Records:

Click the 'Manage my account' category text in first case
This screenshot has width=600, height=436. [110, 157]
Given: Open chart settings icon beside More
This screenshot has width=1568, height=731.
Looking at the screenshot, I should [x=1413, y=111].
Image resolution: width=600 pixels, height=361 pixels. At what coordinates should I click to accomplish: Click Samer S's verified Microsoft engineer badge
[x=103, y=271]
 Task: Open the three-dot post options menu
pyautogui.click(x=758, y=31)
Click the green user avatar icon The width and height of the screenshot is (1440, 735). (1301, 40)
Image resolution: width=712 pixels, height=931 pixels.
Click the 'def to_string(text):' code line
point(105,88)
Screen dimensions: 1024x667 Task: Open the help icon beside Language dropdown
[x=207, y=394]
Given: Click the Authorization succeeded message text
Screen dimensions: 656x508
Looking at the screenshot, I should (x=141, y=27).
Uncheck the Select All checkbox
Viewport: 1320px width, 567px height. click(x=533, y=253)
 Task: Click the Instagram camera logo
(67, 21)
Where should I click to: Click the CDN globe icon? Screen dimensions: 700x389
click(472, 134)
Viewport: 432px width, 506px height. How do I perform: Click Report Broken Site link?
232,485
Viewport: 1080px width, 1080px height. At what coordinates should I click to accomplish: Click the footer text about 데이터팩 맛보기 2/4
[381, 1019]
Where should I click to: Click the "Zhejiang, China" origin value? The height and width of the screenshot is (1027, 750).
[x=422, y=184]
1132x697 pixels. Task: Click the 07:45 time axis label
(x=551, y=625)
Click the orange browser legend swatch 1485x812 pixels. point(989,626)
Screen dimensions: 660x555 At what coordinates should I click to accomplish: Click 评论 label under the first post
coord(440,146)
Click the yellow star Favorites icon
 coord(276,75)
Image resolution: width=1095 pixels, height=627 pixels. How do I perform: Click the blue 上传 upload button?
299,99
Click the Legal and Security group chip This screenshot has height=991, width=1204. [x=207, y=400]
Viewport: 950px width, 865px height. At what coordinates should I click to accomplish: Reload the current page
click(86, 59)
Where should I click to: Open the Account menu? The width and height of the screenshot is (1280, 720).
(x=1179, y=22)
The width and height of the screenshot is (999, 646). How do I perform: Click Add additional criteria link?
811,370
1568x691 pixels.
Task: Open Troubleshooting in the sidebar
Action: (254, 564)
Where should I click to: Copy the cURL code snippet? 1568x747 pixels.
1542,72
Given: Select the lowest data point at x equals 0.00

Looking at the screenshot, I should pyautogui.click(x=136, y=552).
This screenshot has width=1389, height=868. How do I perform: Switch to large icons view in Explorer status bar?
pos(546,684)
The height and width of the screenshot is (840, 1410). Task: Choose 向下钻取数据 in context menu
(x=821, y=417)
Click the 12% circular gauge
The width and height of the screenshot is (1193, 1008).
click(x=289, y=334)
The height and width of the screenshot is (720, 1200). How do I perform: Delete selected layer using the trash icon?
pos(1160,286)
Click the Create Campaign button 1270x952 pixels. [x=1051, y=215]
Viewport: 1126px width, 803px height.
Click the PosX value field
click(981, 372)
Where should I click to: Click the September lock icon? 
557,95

* [Instruction] Extract every line of the data above and reproduce each one word for word.

* [Written answer]
Click the 'Manage my account' category text in first case
This screenshot has width=600, height=436. [110, 157]
Given: Open chart settings icon beside More
This screenshot has width=1568, height=731.
Looking at the screenshot, I should [x=1413, y=111].
Image resolution: width=600 pixels, height=361 pixels. At what coordinates should I click to accomplish: Click Samer S's verified Microsoft engineer badge
[x=103, y=271]
 Task: Open the three-dot post options menu
pyautogui.click(x=758, y=31)
Click the green user avatar icon The width and height of the screenshot is (1440, 735). (1301, 40)
Image resolution: width=712 pixels, height=931 pixels.
Click the 'def to_string(text):' code line
point(105,88)
Screen dimensions: 1024x667 Task: Open the help icon beside Language dropdown
[x=207, y=394]
Given: Click the Authorization succeeded message text
Screen dimensions: 656x508
Looking at the screenshot, I should (x=141, y=27).
Uncheck the Select All checkbox
Viewport: 1320px width, 567px height. click(x=533, y=253)
 Task: Click the Instagram camera logo
(67, 21)
Where should I click to: Click the CDN globe icon? Screen dimensions: 700x389
click(472, 134)
Viewport: 432px width, 506px height. How do I perform: Click Report Broken Site link?
232,485
Viewport: 1080px width, 1080px height. At what coordinates should I click to accomplish: Click the footer text about 데이터팩 맛보기 2/4
[381, 1019]
Where should I click to: Click the "Zhejiang, China" origin value? The height and width of the screenshot is (1027, 750).
[x=422, y=184]
1132x697 pixels. Task: Click the 07:45 time axis label
(x=551, y=625)
Click the orange browser legend swatch 1485x812 pixels. point(989,626)
Screen dimensions: 660x555 At what coordinates should I click to accomplish: Click 评论 label under the first post
coord(440,146)
Click the yellow star Favorites icon
 coord(276,75)
Image resolution: width=1095 pixels, height=627 pixels. How do I perform: Click the blue 上传 upload button?
299,99
Click the Legal and Security group chip This screenshot has height=991, width=1204. [x=207, y=400]
Viewport: 950px width, 865px height. At what coordinates should I click to accomplish: Reload the current page
click(86, 59)
Where should I click to: Open the Account menu? The width and height of the screenshot is (1280, 720).
(x=1179, y=22)
The width and height of the screenshot is (999, 646). How do I perform: Click Add additional criteria link?
811,370
1568x691 pixels.
Task: Open Troubleshooting in the sidebar
Action: (254, 564)
Where should I click to: Copy the cURL code snippet? 1568x747 pixels.
1542,72
Given: Select the lowest data point at x equals 0.00

Looking at the screenshot, I should pyautogui.click(x=136, y=552).
This screenshot has width=1389, height=868. How do I perform: Switch to large icons view in Explorer status bar?
pos(546,684)
The height and width of the screenshot is (840, 1410). Task: Choose 向下钻取数据 in context menu
(x=821, y=417)
Click the 12% circular gauge
The width and height of the screenshot is (1193, 1008).
click(x=289, y=334)
The height and width of the screenshot is (720, 1200). How do I perform: Delete selected layer using the trash icon?
pos(1160,286)
Click the Create Campaign button 1270x952 pixels. [x=1051, y=215]
Viewport: 1126px width, 803px height.
Click the PosX value field
click(981, 372)
Where should I click to: Click the September lock icon? 
557,95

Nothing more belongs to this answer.